Segment Start: Extracted data

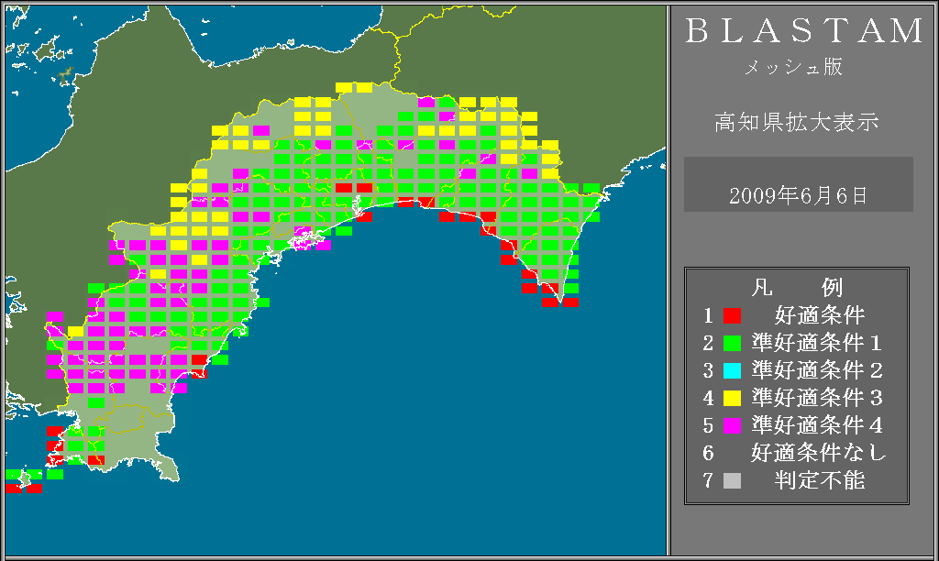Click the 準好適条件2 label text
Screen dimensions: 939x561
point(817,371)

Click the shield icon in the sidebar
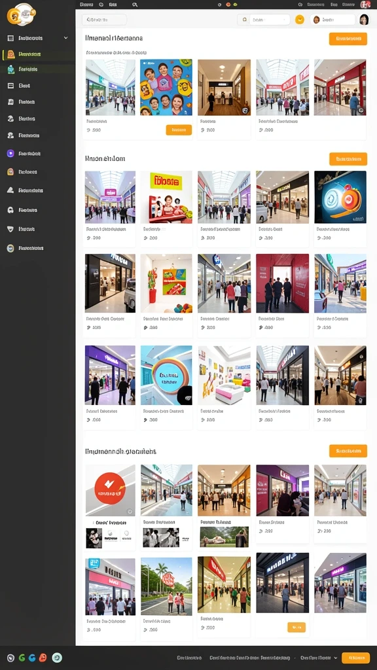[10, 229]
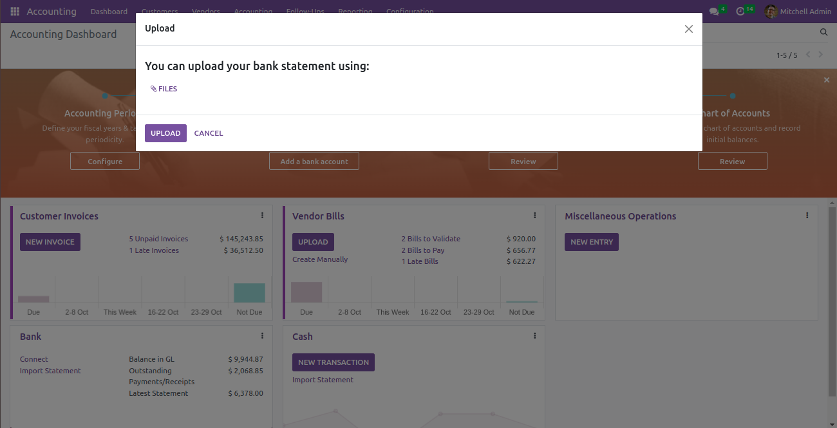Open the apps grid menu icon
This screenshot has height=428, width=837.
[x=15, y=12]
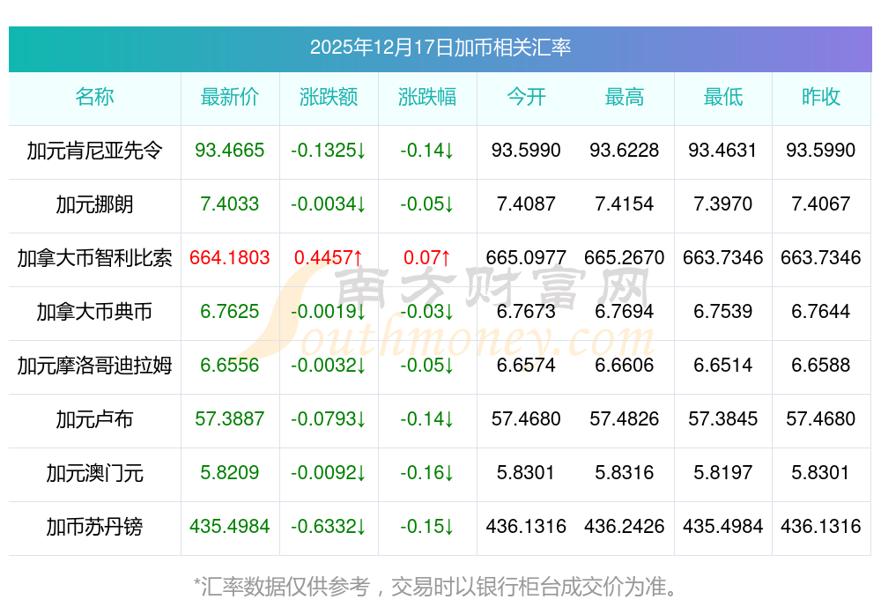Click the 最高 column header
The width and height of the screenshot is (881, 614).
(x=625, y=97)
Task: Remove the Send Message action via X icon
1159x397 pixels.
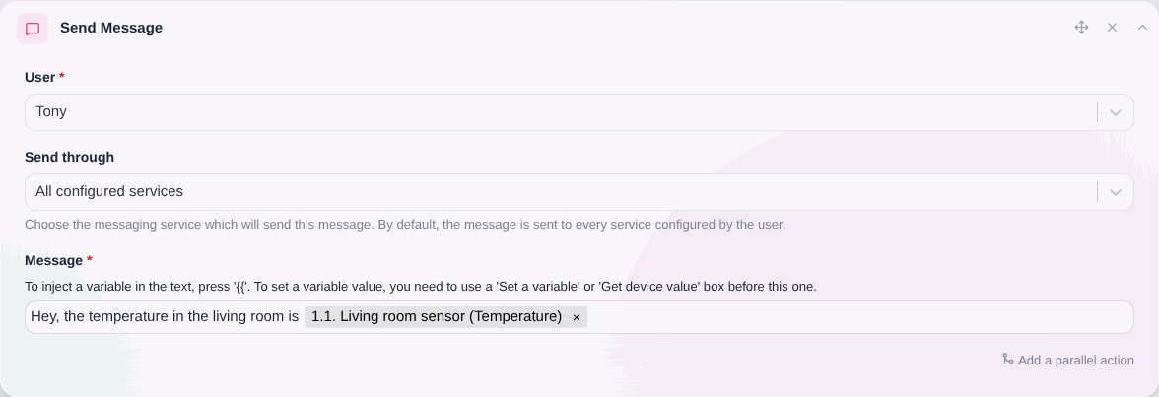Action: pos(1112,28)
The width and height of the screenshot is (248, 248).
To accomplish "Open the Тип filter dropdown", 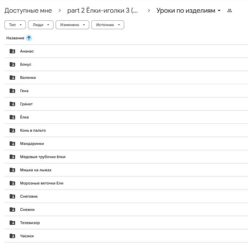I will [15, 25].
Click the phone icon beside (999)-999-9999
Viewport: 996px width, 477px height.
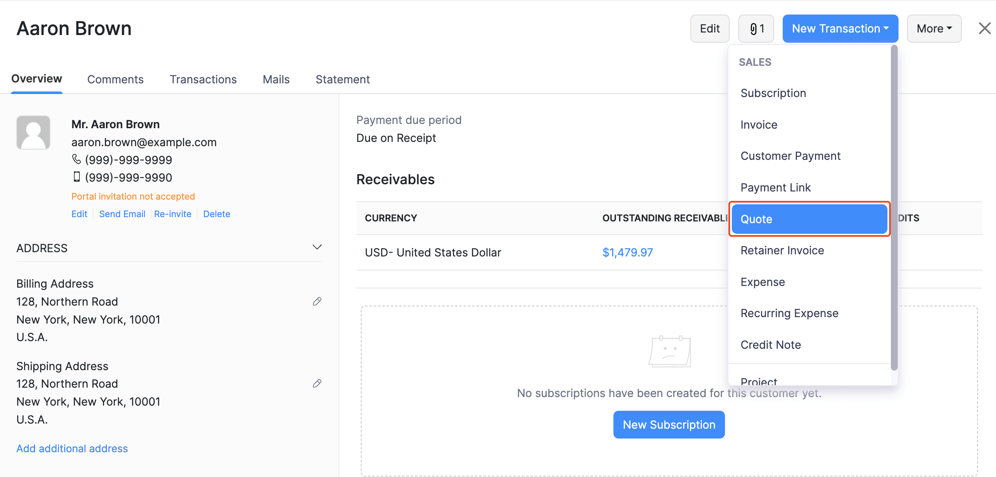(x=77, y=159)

Segment End: Extracted data
Segment Start: Extracted data

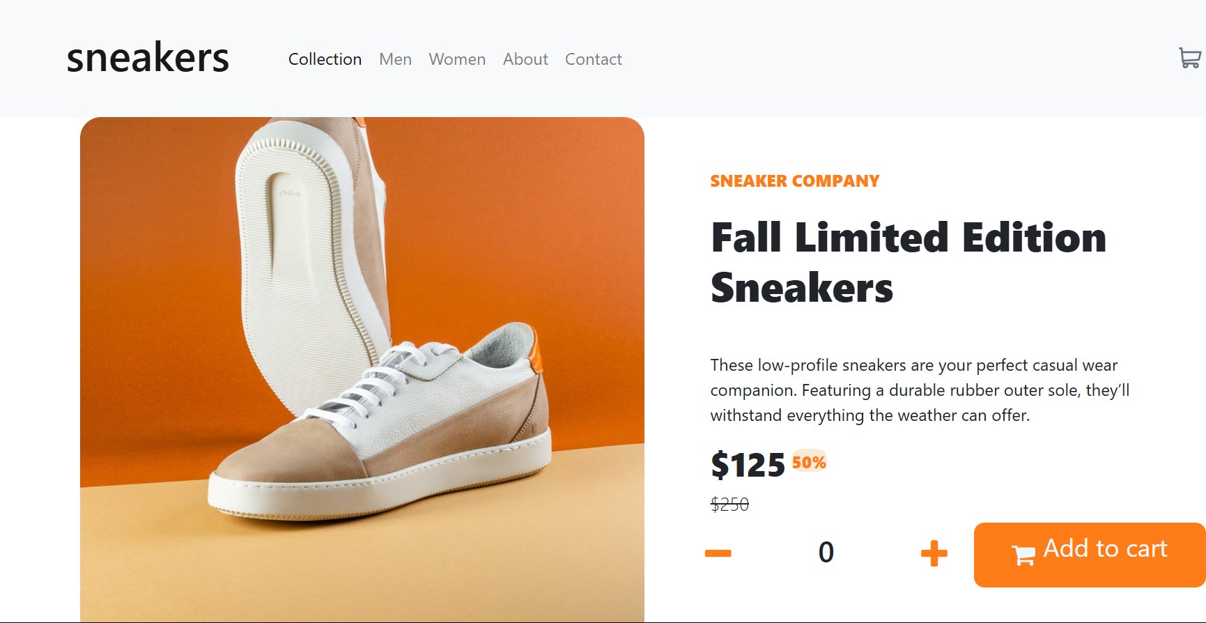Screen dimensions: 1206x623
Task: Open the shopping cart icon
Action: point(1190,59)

Segment End: Extracted data

- _Exercise instructions_:
Reproduce exactly the lines of the data above that run from the line with "Click the shield icon in the sidebar" down to the line with "Task: Remove the", both ends included. Pictures do not belong in the copy.

- _The answer_:
Click the shield icon in the sidebar
[10, 229]
Open the apps grid menu icon
This screenshot has height=428, width=837.
[x=15, y=12]
Click the 最高 column header
The width and height of the screenshot is (881, 614).
(x=625, y=97)
Task: Remove the Send Message action via X icon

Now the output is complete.